Sibley School of Mechanical and Aerospace Engineering

New article: The Automated Data Processing Architecture for the GPI Exoplanet Survey

Article:  Wang, JJ; Perrin, MD; Savransky, D; Arriaga, P; Chilcote, JK; De Rosa, RJ; Millar-Blanchaer, MA; Marois, C; Rameau, J; Wolff, SG; Shapiro, J; Ruffio, JB; Graham, JR; Macintosh, B; “The Automated Data Processing Architecture for the GPI Exoplanet Survey”, TECHNIQUES AND INSTRUMENTATION FOR DETECTION OF EXOPLANETS VIII, Proceedings of SPIE

DOI

Abstract:  The Gemini Planet Imager Exoplanet Survey (GPIES) is a multi-year direct imaging survey of 600 stars to discover and characterize young Jovian exoplanets and their environments. We have developed an automated data architecture to process and index all data related to the survey uniformly. An automated and flexible data processing framework, which we term the GPIES Data Cruncher, combines multiple data reduction pipelines together to intelligently process all spectroscopic, polarimetric, and calibration data taken with GPIES. With no human intervention, fully reduced and calibrated data products are available less than an hour after the data are taken to expedite follow-up on potential objects of interest. The Data Cruncher can run on a supercomputer to reprocess all GPIES data in a single day as improvements are made to our data reduction pipelines. A backend MySQL database indexes all files, which are synced to the cloud, and a front-end web server allows for easy browsing of all files associated with GPIES. To help observers, quicklook displays show reduced data as they are processed in real-time, and chatbots on Slack post observing information as well as reduced data products. Together, the GPIES automated data processing architecture reduces our workload, provides real-time data reduction, optimizes our observing strategy, and maintains a homogeneously reduced dataset to study planet occurrence and instrument performance.
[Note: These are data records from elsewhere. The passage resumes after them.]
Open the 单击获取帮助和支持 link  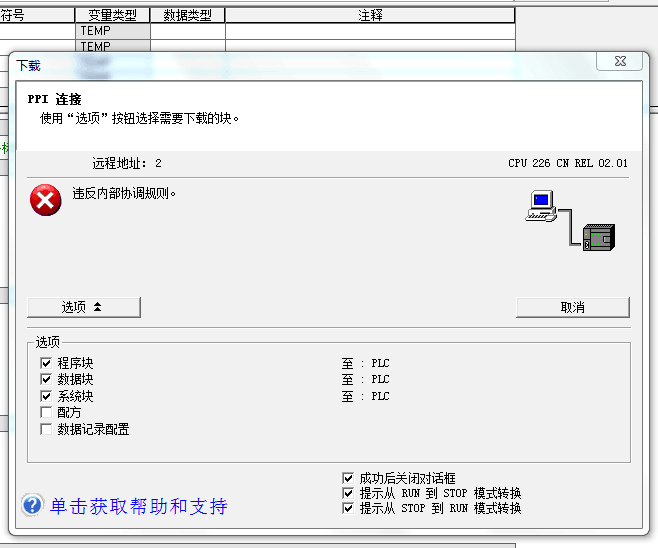(x=139, y=506)
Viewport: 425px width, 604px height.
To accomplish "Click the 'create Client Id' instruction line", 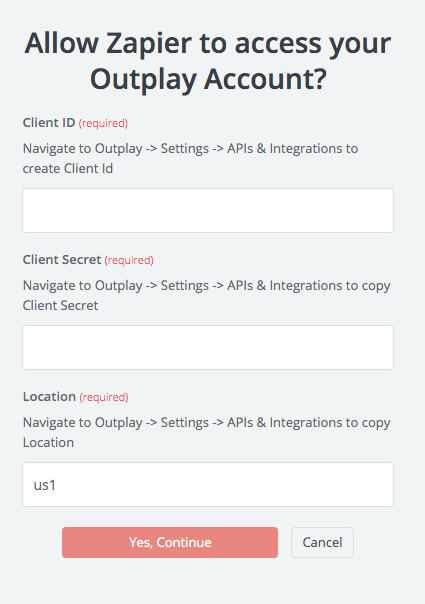I will (x=68, y=169).
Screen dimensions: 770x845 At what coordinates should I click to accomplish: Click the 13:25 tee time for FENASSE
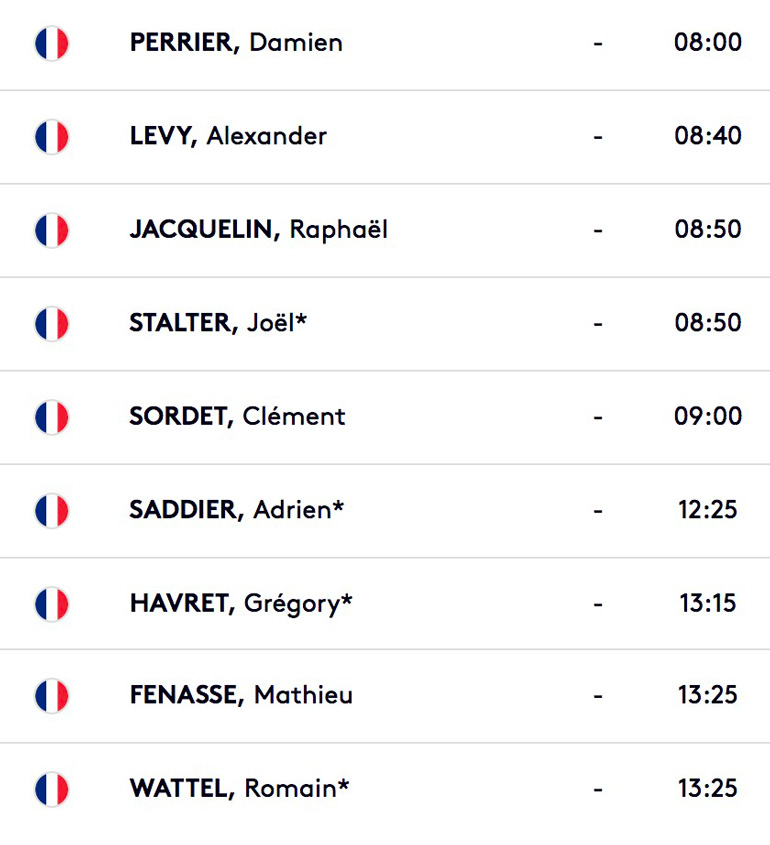[x=707, y=695]
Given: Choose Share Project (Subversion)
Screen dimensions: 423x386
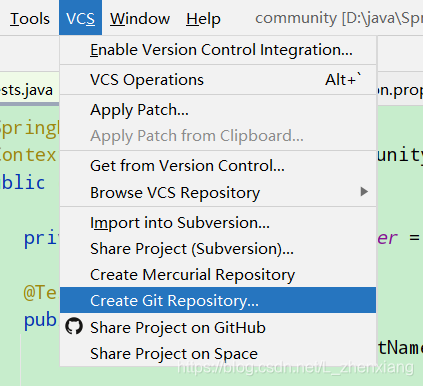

Funding Acknowledgement:  NASA’s NEXSS program [NNX15AD95G]; Office of Science of the U.S. Department of Energy [DE-AC02-05CH11231]; National Science Foundation [ACI-1548562]; NASA through Hubble Fellowship – Space Telescope Science Institute [51378.01-A]; NASA [NAS5-26555]

Funding Text:  The Gemini Observatory is operated by the Association of Universities for Research in Astronomy, Inc., under a cooperative agreement with the NSF on behalf of the Gemini partnership: the National Science Foundation (United States), the National Research Council (Canada), CONICYT (Chile), the Australian Research Council (Australia), Ministerio da Ciencia, Tecnologia e Inovacao (Brazil), and Ministerio de Ciencia, Tecnologia e Innovacion Productiva (Argentina). This work was supported in part by NASA’s NEXSS program, grant number NNX15AD95G. This research used resources of the National Energy Research Scientific Computing Center, a DOE Office of Science User Facility supported by the Office of Science of the U.S. Department of Energy under Contract No. DE-AC02-05CH11231. This work used the Extreme Science and Engineering Discovery Environment (XSEDE), which is supported by National Science Foundation grant number ACI-1548562. Support for MMB’s work was provided by NASA through  Hubble Fellowship grant #51378.01-A awarded by the Space Telescope Science Institute, which is operated by the Association of Universities for Research in Astronomy, Inc., for NASA, under contract NAS5-26555. We also thank the SDSC staff for their helpful support in providing resources and technical help. This research made use of Astropy, a community-developed core Python package for Astronomy.